Emergency masks were deployed during the Singapore Airlines flight that experienced severe turbulence this week, killing one man.Credit: Reuters

Severe turbulence on a Singapore Airlines flight from London to Singapore has left a 73-year-old man dead and injured more than 70 people. The incident, although rare, is raising questions about what caused such a serious disruption to the flight — and whether climate change will make the strength and frequency of turbulence on planes worse.

The plane, which departed on 20 May, experienced a sudden drop of around more than 1,800 metres that launched people and objects towards the cabin roof. It is the airline’s first fatal incident in 24 years.

“Severe turbulence is the one that turns you into a projectile,” says atmospheric researcher Paul Williams at Reading University, UK. “For anyone not wearing a seatbelt it would have been a bit like being on a rollercoaster without any restraint in place — it would have been terrifying,” he says.

Nature looks at the science of air turbulence and how climate change will influence it.

What causes turbulence in aeroplanes?

Most flights experience some level of turbulence. Near the ground, strong winds around the airport can cause turbulence as planes take off or land. At higher altitudes, up- and downwards flows of air in storm clouds can cause mild to severe turbulence as planes fly through or near them. “Nobody likes flying through a storm,” says Williams.

Air flows that move upwards over mountain ranges can also create turbulence. “As the air blows over the mountain, the plane gets lifted up and can become turbulent,” says Williams. Moreover, turbulence often occurs on the edges of jet streams, which are strong air currents that circle the globe. Any turbulence that occurs outside of clouds is called “clear air” turbulence. It could take weeks to establish what kind of turbulence caused the Singapore Airlines incident, says Williams. “Provisionally, there was a storm nearby, but also the conditions were right for clear air turbulence — we need to do some more digging before we can say,” he says.

Broken pipes and tiles hang from the ceiling of the chaotic interior of Singapore Airline flight SQ32.1

Damage in the galley of the Singapore Airlines Boeing 777 aeroplane.Credit: Reuters

Is climate change making turbulence worse and more frequent?

Climate change is making turbulence more frequent and severe, says atmospheric researcher Jung-Hoon Kim at Seoul National University.

In a study published last year1, Williams and his colleagues found large increases in clear-air turbulence between 1979 and 2020. Over the North Atlantic, severe clear-air turbulence — which is stronger than Earth’s gravity — became 55% more frequent. There were similar increases in turbulence all over the world, he says. The increase is almost certainly the result of climate change, which is strengthening the jet streams that cause turbulence, says Williams. “We already know it’s having an impact,” he says.

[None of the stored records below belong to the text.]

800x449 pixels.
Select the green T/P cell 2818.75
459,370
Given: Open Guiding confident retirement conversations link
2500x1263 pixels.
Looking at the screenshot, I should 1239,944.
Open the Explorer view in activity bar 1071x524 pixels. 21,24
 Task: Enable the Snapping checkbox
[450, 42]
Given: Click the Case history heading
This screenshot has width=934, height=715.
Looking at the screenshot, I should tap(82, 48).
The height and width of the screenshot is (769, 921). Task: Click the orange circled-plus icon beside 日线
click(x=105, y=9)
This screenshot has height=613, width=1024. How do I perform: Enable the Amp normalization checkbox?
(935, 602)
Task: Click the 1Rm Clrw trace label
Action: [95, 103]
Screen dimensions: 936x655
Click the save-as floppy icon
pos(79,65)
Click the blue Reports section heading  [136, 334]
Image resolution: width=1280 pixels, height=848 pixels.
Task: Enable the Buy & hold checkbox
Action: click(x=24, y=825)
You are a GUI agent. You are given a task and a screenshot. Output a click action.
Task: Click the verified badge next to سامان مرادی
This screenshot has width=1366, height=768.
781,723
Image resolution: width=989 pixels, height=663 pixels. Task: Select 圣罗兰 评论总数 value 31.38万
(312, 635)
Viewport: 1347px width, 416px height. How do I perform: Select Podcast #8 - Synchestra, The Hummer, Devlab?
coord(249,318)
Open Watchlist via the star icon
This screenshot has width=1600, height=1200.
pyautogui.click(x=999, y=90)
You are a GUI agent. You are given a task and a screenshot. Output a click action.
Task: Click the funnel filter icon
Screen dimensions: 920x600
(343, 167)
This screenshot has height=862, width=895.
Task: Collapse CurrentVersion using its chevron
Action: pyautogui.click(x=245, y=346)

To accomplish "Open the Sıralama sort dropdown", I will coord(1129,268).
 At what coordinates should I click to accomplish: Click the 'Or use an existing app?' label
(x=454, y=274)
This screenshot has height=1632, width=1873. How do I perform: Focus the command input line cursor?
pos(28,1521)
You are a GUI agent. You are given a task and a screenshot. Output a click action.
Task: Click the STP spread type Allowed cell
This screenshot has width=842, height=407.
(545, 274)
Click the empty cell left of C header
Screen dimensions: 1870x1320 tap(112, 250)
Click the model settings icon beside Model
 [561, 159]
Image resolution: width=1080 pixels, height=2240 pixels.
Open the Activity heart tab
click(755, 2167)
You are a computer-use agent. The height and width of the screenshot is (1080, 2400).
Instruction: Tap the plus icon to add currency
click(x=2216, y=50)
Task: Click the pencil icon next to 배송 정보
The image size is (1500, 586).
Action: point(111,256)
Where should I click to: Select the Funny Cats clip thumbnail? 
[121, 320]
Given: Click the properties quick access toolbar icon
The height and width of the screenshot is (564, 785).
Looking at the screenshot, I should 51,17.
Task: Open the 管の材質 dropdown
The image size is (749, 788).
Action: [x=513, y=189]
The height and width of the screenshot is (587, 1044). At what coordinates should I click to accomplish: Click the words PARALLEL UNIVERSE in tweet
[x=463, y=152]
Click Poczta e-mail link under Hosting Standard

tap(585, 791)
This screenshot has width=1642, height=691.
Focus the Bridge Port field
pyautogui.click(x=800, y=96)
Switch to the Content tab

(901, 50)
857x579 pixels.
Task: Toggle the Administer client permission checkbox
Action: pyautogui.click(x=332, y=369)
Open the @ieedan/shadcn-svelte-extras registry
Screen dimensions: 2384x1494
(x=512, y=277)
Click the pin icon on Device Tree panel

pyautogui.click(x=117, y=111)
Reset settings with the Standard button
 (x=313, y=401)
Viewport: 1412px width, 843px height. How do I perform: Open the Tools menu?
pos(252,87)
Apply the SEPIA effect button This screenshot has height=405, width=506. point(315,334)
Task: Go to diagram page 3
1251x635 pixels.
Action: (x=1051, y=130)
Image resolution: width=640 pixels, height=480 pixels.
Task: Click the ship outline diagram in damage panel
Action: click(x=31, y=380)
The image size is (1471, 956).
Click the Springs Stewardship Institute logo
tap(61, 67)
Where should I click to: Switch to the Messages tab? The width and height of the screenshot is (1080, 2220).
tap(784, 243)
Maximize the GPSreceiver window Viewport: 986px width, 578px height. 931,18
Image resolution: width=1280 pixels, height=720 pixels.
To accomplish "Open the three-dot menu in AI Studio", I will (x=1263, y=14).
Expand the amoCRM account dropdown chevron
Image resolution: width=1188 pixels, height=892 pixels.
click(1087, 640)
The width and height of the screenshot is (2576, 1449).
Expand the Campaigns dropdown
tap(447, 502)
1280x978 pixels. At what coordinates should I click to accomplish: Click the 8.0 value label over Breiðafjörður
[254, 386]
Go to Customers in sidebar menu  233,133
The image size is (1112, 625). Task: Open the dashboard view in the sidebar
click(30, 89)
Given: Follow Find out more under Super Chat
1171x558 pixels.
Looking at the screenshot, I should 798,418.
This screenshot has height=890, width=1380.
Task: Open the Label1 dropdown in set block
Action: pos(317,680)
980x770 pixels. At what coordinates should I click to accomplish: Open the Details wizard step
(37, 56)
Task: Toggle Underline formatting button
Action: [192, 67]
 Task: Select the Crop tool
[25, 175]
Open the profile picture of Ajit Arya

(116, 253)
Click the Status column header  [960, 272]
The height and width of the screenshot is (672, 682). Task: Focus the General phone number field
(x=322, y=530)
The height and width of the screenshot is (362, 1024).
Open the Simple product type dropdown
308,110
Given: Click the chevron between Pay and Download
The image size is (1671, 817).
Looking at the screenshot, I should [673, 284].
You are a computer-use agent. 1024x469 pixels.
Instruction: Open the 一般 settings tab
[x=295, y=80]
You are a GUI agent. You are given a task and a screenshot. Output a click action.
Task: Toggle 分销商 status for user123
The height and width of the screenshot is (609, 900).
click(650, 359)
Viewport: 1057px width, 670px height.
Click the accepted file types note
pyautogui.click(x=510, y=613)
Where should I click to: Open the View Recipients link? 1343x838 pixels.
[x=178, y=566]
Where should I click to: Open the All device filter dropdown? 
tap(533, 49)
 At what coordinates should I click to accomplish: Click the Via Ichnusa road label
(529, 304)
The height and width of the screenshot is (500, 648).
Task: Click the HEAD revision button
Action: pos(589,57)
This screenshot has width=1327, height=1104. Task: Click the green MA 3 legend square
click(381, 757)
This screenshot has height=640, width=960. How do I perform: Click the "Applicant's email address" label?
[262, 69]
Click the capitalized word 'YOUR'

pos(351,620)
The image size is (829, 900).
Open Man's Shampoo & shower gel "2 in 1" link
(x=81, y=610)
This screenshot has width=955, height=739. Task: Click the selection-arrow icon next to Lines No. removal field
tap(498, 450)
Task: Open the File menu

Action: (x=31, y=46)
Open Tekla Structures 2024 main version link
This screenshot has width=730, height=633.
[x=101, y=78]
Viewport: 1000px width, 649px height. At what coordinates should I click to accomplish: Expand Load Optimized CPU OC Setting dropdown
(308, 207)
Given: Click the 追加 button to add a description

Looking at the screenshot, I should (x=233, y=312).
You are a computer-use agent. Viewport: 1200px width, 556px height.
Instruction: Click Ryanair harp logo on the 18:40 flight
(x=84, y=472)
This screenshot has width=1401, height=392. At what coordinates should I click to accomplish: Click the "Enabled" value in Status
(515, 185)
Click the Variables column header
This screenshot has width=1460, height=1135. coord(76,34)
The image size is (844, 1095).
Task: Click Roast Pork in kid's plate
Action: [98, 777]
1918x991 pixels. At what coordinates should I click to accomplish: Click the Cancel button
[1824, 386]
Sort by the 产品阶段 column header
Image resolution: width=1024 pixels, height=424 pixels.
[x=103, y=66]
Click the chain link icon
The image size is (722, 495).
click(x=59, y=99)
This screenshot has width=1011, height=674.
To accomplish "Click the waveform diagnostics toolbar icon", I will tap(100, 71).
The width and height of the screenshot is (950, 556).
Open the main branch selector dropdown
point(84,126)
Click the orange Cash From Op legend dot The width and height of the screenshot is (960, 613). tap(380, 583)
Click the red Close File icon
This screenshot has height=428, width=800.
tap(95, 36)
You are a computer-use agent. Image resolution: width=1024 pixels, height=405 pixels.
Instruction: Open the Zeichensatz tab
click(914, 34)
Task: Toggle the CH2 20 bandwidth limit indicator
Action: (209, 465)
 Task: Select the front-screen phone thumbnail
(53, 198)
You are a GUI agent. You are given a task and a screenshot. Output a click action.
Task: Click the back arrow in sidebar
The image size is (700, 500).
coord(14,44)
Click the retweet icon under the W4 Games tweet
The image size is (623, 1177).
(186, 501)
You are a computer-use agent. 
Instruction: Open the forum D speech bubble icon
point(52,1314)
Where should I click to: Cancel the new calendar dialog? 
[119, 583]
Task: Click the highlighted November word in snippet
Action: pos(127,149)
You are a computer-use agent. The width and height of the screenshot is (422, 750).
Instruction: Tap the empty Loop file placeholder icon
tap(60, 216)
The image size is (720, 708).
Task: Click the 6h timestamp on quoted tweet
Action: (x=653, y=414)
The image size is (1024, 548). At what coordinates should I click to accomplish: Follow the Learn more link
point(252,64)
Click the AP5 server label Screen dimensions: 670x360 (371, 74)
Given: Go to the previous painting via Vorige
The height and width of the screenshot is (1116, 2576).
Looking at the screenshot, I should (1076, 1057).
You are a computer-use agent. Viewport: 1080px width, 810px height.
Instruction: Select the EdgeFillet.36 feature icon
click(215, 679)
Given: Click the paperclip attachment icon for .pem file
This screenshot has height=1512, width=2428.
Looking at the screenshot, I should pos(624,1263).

In another study2, Williams and his colleagues used a climate model to predict that clear-air turbulence would become more severe and frequent as the climate warms. The researchers estimated that severe turbulence would increase in frequency more than light or moderate levels of turbulence. In line with this, Kim and his colleagues found that clear-air turbulence around clouds and mountains would become more frequent with climate change, in a study published last year.

Despite the probable rise in turbulence, most flights will carry on as they do now — with light or mild turbulence, says Williams. “It is not that we’ll have to stop flying, or planes will start falling out of the sky,” says Williams. “I’m just saying that for every 10 minutes, you’ve spent in severe turbulence in the past, it could be 20 or 30 minutes in the future,” says Williams.

Can we predict and prevent bad turbulence?

Pilots use turbulence projections to plan flight paths. Researchers at weather centres can predict turbulence based on data collected from ground-based sensors and satellites and communicate predictions to pilots. On the plane, pilots use radar to identify storm clouds to avoid. This relies on radiowaves being sent out from the aircraft, which are then reflected back towards sensors that map out the surrounding area.

But radar cannot detect cloudless clear air turbulence. Another technology called LiDAR could help, says Williams. “LiDAR is similar to radar but uses a different wavelength of light,” says Williams, “Unfortunately it’s expensive, and requires a big heavy box, but it can see invisible clear air turbulence.” If the box can be miniaturised and the cost comes down, it could soon be used, he says. “I’ve seen some experimental flights, and you can indeed see clear air turbulence 20 miles, for example, ahead of the aircraft,” he says.

Until then, “I hope that everybody when they travel, please fasten your seat belts,” says Kim.